• **TASK REQUIREMENTS**
1) In the Penn Relays article, rewrite the passage from "But the true" to "in the past.", replacing "headliners" with "stars".
2) According to the article on the Penn Relays, why won't most of the Olympic Development races on Saturday be as compelling as in the past?

BEGIN SELECTED EXCERPT

This year’s Penn Relays have a new neighbor: Grand Slam Track’s arrival in a few weeks
The Relays won't have as many big names as in the past, but the Grand Slam meet at the end of May will ensure that track stars still come to Franklin Field.

For many years, the Penn Relays have served as not just a marquee track and field meet, but as a way for Philadelphia to see the sport’s spectacle in person instead of on TV.
People who might never watch their high school or college teams or who would only watch the pros at the Olympics are drawn to Franklin Field by the carnival atmosphere as much as the competition itself.
This year, though, the Relays won’t be the only game in town. The upcoming Grand Slam Track meet from May 30-June 1 will bring a second showcase to 33rd Street, a gathering of stars the likes of which the Relays haven’t had since the USA vs. the World showcase ended after 2019.
Some familiar names have come to town in the last three Relays, and there will be a few again this year: U.S. Olympic middle-distance runners Ajeé Wilson and Nia Akins and high jumper Vashti Cunningham. The Jamaican fans who always come to town will recognize triple jumper Shanieka Ricketts, last year’s silver medalist in Paris.
But the true headliners, the ones you know you’ve seen before, will be here in May instead of April. So most of the Olympic Development races that draw the most attention on Saturday won’t be as compelling as in the past.
This isn’t a bad thing for local track fans, who’ve yearned for years to see a pro meet at the only venue in the country that can draw a really big crowd. And it isn’t a bad thing from Penn’s perspective. The athletic department wanted to bring Grand Slam in, the university backed it, and Grand Slam wanted to come here.
It just casts the Relays in a different light.
» READ MORE: Franklin Field earns a stop on Michael Johnson’s Grand Slam Track circuit next year
Stars still an attraction
“I think it’s great that we have both things here,” Relays director Steve Dolan said. “The Penn Relays is about these great college programs and the unbelievable high school athletes and great Jamaican crowd that joins us here at the Penn Relays — the Penn Relays is all that. And the Olympic Development [portion] is a nice piece of it. The Grand Slam will be different.”
A certain caucus of Relays devotees might not like hearing the Olympic Development events called “a nice piece.” It wasn’t just “nice” when Marion Jones, Justin Gatlin, and, above all, Usain Bolt brought huge crowds to Franklin Field on Saturday afternoons. It was a big deal.

END SELECTED EXCERPT
BEGIN RECORDED INFORMATION

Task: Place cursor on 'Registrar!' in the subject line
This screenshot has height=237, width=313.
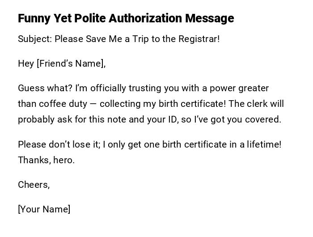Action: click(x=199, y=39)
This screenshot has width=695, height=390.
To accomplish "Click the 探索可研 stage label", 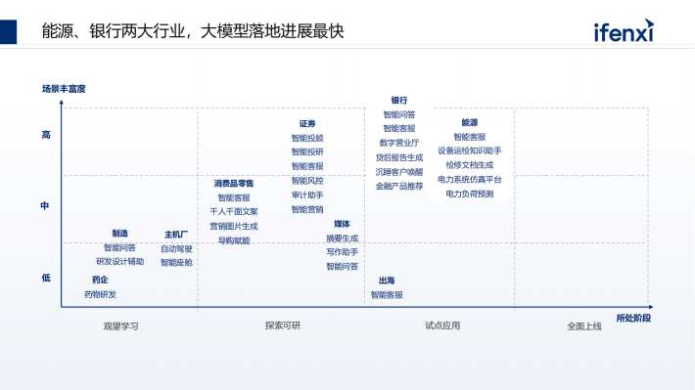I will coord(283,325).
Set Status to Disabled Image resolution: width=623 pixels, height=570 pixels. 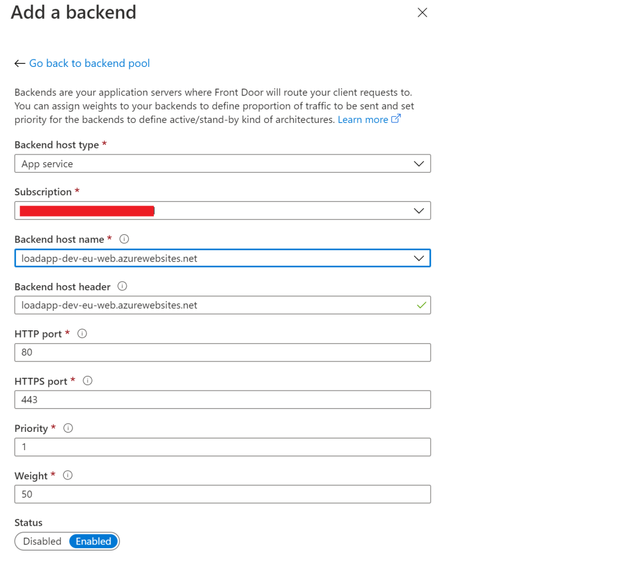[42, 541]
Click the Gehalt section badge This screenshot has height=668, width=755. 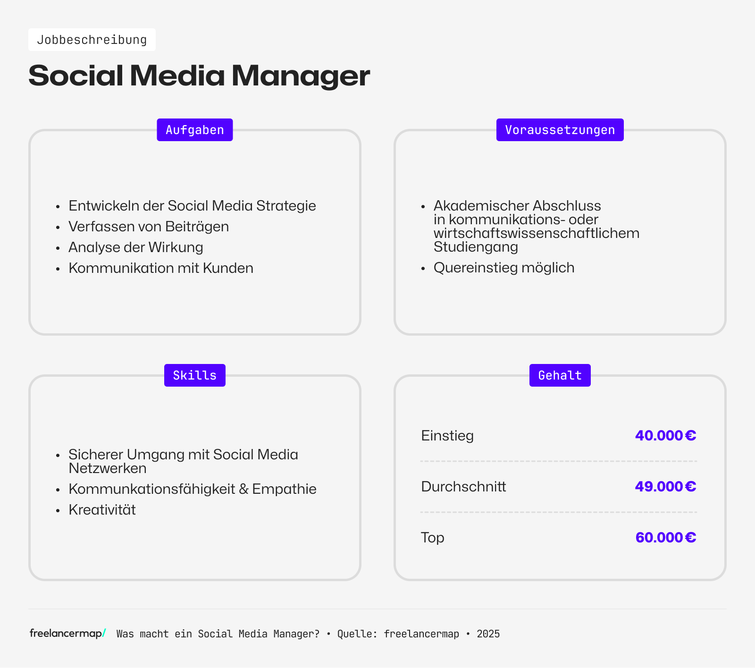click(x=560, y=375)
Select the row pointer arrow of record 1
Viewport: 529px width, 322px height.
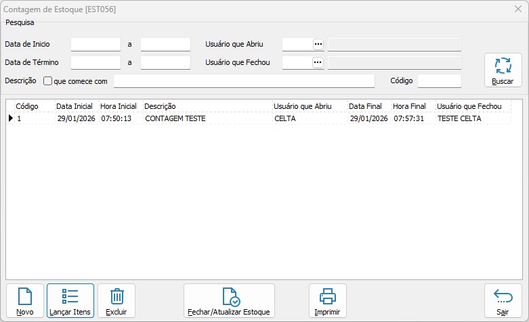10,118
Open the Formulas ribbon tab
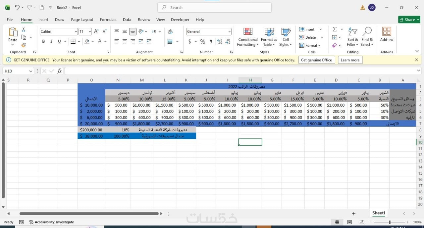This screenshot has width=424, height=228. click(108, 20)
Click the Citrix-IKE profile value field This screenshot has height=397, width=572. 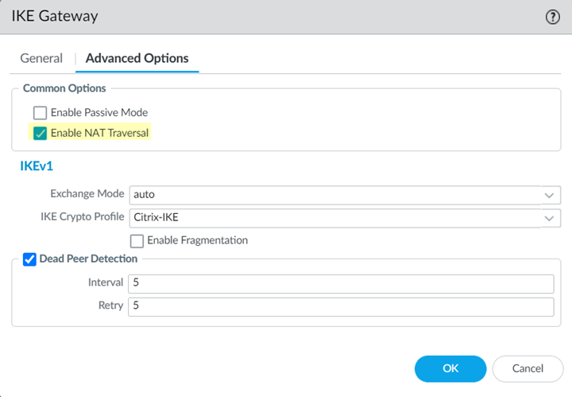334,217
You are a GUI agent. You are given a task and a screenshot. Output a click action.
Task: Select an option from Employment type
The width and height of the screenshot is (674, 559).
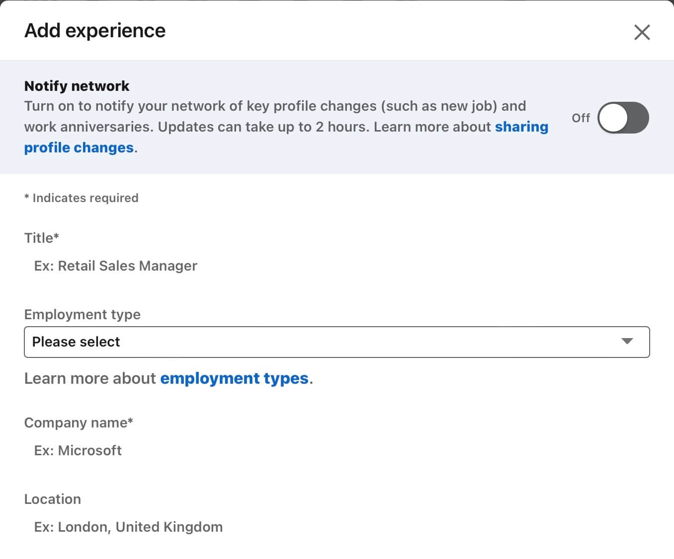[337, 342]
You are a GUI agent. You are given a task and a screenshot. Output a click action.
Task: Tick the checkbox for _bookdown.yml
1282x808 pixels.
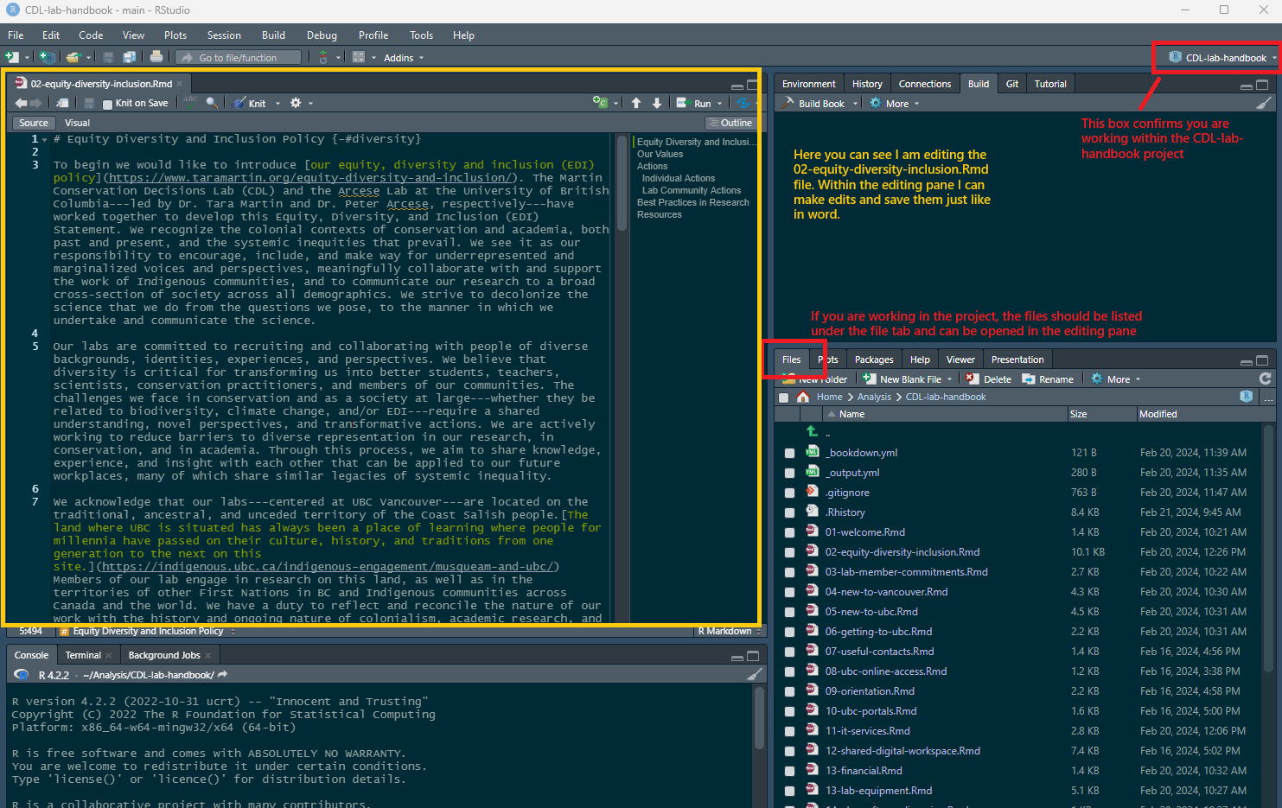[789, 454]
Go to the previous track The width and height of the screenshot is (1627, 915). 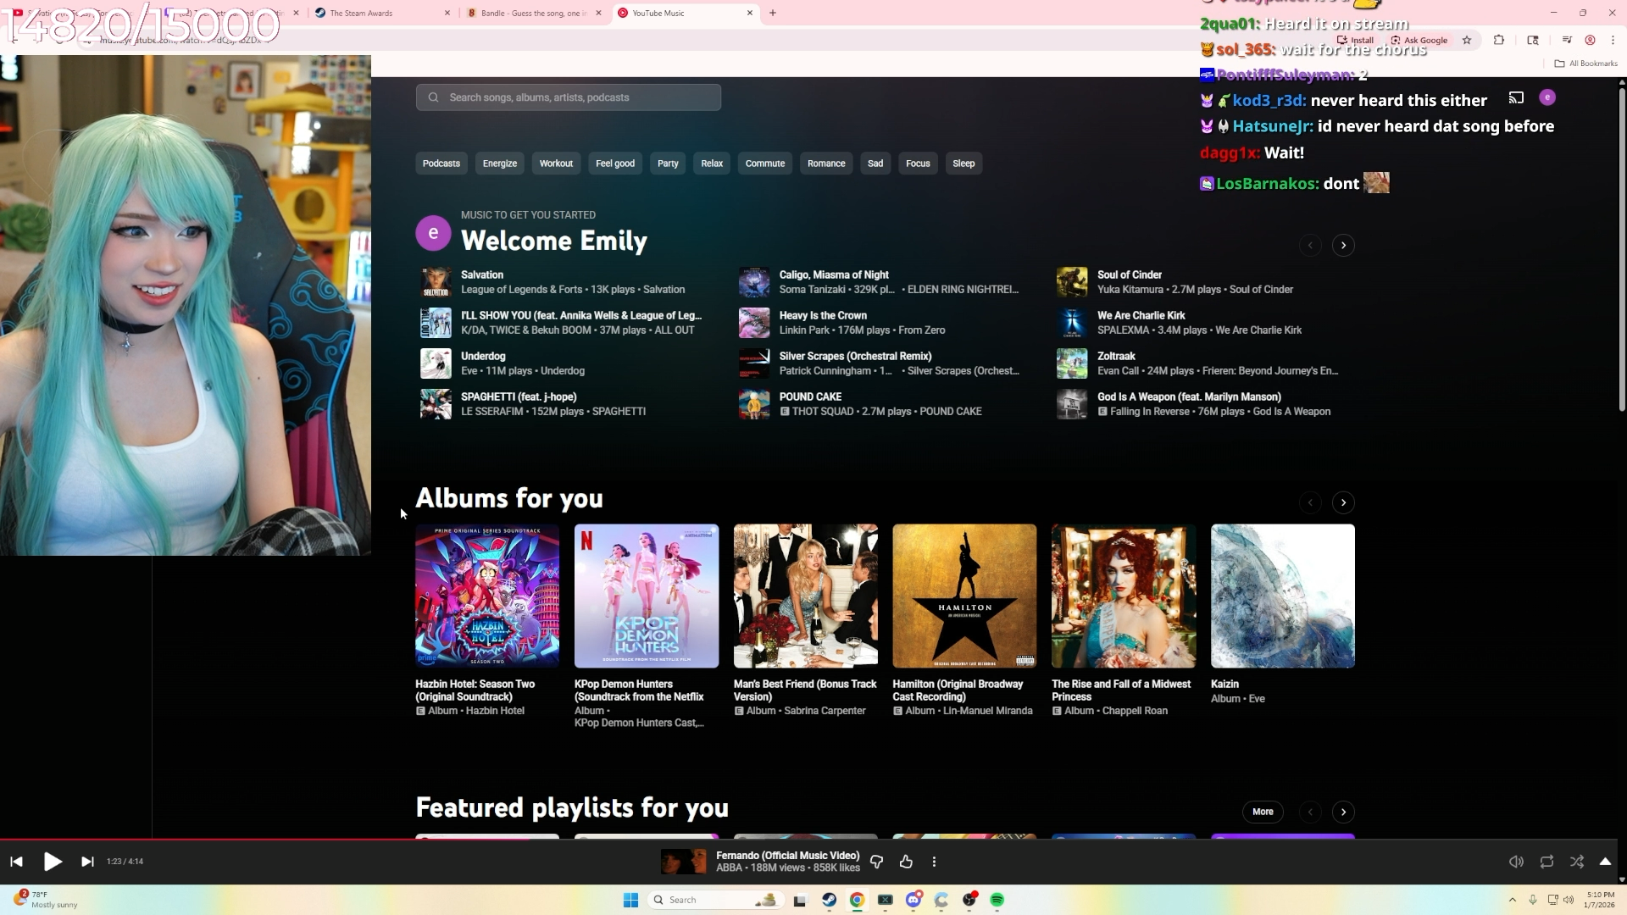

END RECORDED INFORMATION

• **SOLUTIONS TO THE EXERCISE**
1)
But the true stars, the ones you know you’ve seen before, will be here in May instead of April. So most of the Olympic Development races that draw the most attention on Saturday won’t be as compelling as in the past.

2) The true headliners, the ones fans know they've seen before, will come to Franklin Field in May for the Grand Slam Track meet instead of in April for the Relays.